As time went on, South Korea gained from agricultural development projects, similar to those Biden praised in the current “Feed the Future” campaign. South Korea was also one of the beneficiaries of the U.S. Food for Peace program started under President Eisenhower and expanded during President Kennedy’s administration.
George McGovern was Food for Peace director under President Kennedy. He writes that about 2 million South Korean children were receiving school meals under this hunger-fighting initiative. These meals made children healthier and better educated. This is a contrast to Afghanistan today, where low funding for the UN World Food Programme has meant that many impoverished children have lost their school meal ration.
In addition, proposed budget cuts to international food aid, including Food for Peace, will mean school feeding, Feed the Future and other aid projects will face cutbacks. This is a severe threat to peace.
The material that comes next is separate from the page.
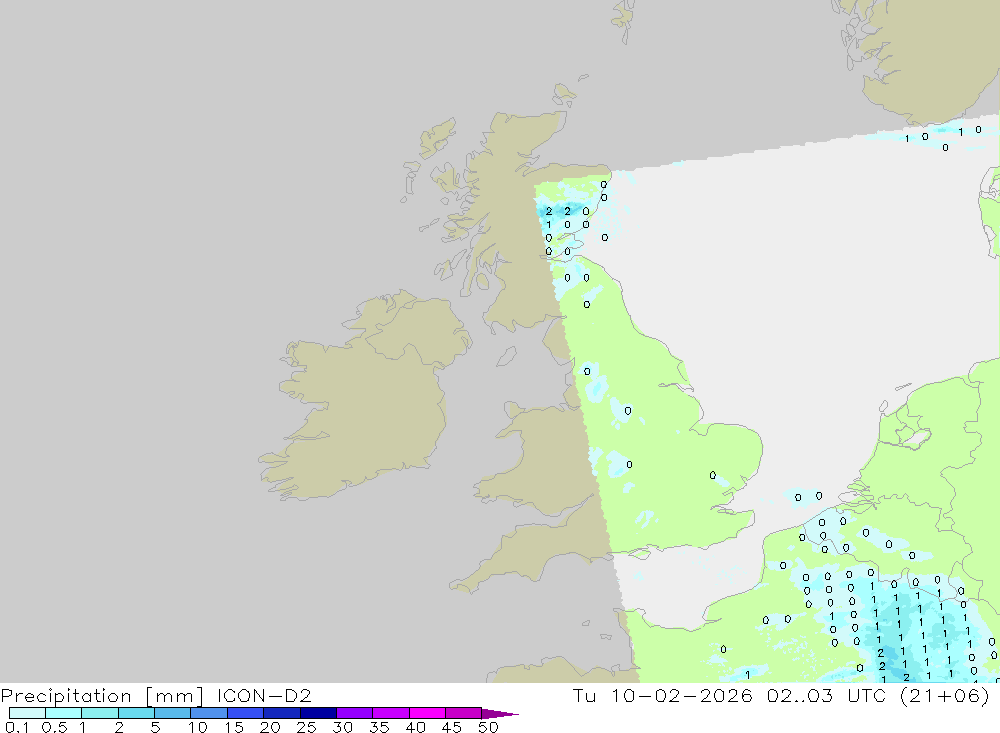
Task: Select the blue 10–15 mm legend swatch
Action: (208, 713)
Biden also said, “We will continue to support your work, by urging our friends in Congress to resist the urge to slash foreign aid budgets, because long-term solutions now can reduce the cost of massive relief efforts and instability later.”
Hunger-fighting programs currently make up less than one tenth of one percent of the federal budget. So slashing them does virtually nothing to eliminate the debt. Funding cuts though would devastate U.S. foreign policy. It is virtually impossible for countries to develop and have peace when generation after generation of children grow up malnourished and stunted in mind and body.
Biden finished his speech on Monday citing Nobel Peace Prize winner Norman Borlaug, who saved millions from hunger through his agricultural innovations. Borlaug said: “If you desire peace, cultivate justice, but at the same time cultivate the fields to produce more bread; otherwise there will be no peace.”
This is a message Congress needs to hear again and again as it makes crucial decisions about our foreign policy. The Food for Peace tradition of the U.S. is very much at stake in the current debates on the federal budget. What they decide in the coming days will have major implications on whether the struggle against global hunger can be won.